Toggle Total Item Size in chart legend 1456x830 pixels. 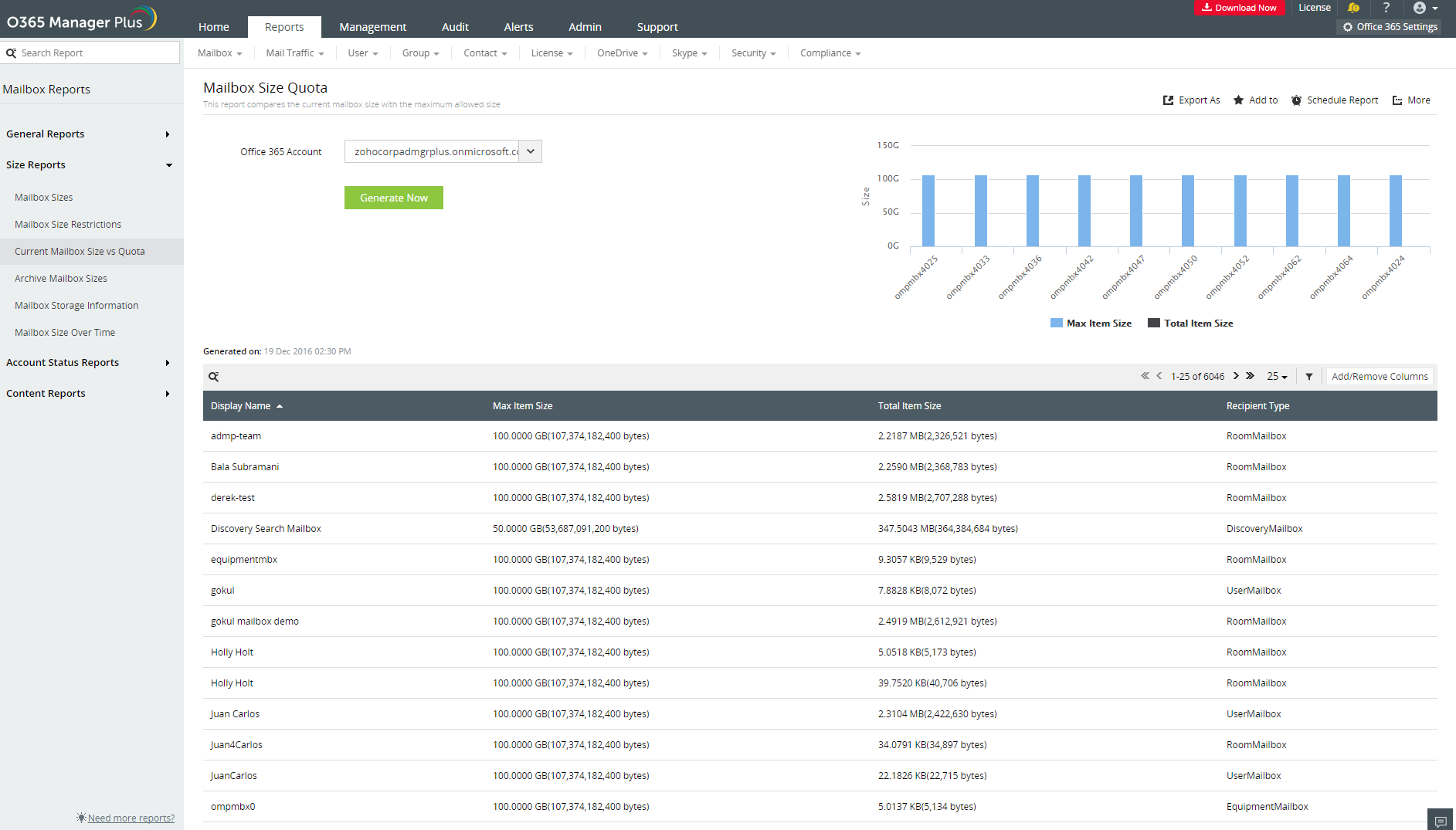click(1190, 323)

__________________________________________________

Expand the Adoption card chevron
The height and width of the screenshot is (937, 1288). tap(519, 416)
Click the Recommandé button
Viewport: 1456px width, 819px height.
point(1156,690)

__________________________________________________

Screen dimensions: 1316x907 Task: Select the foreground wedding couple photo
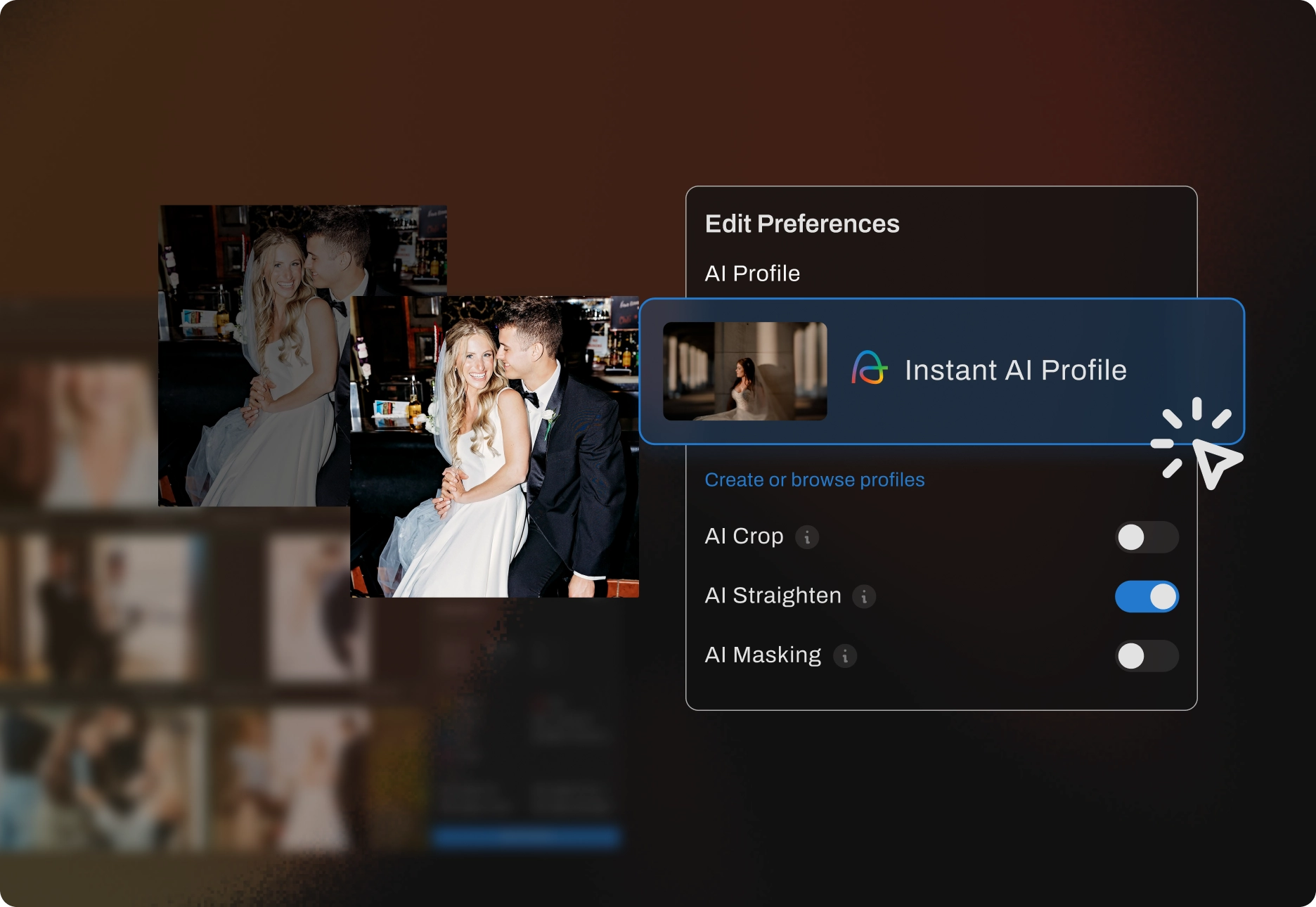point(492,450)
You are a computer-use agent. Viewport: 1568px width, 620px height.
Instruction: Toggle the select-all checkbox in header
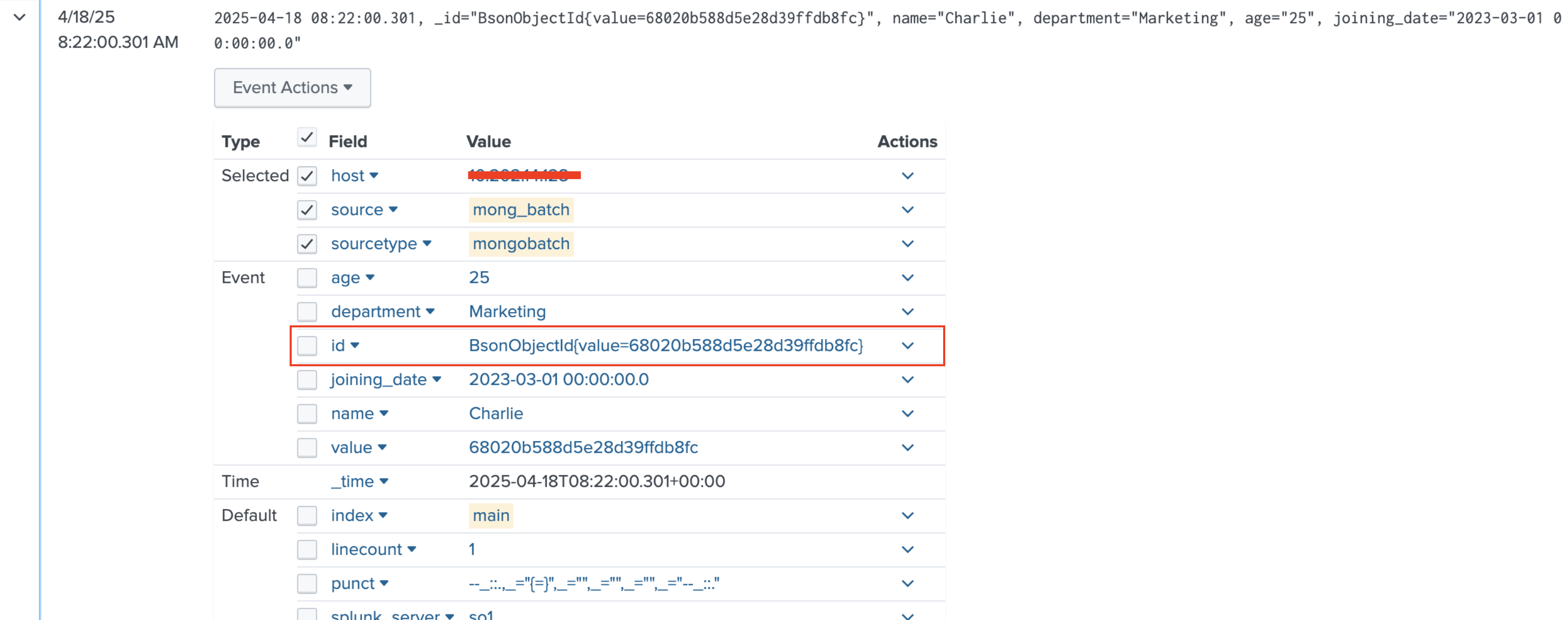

__________________________________________________

Your objective: Set down, exactly as they stand above, the lines starting with the line with "You are a computer-use" and going on through the line with "Instruction: Toggle the", and no others.

Reply to the exercise:
You are a computer-use agent. Viewport: 1568px width, 620px height.
Instruction: Toggle the select-all checkbox in header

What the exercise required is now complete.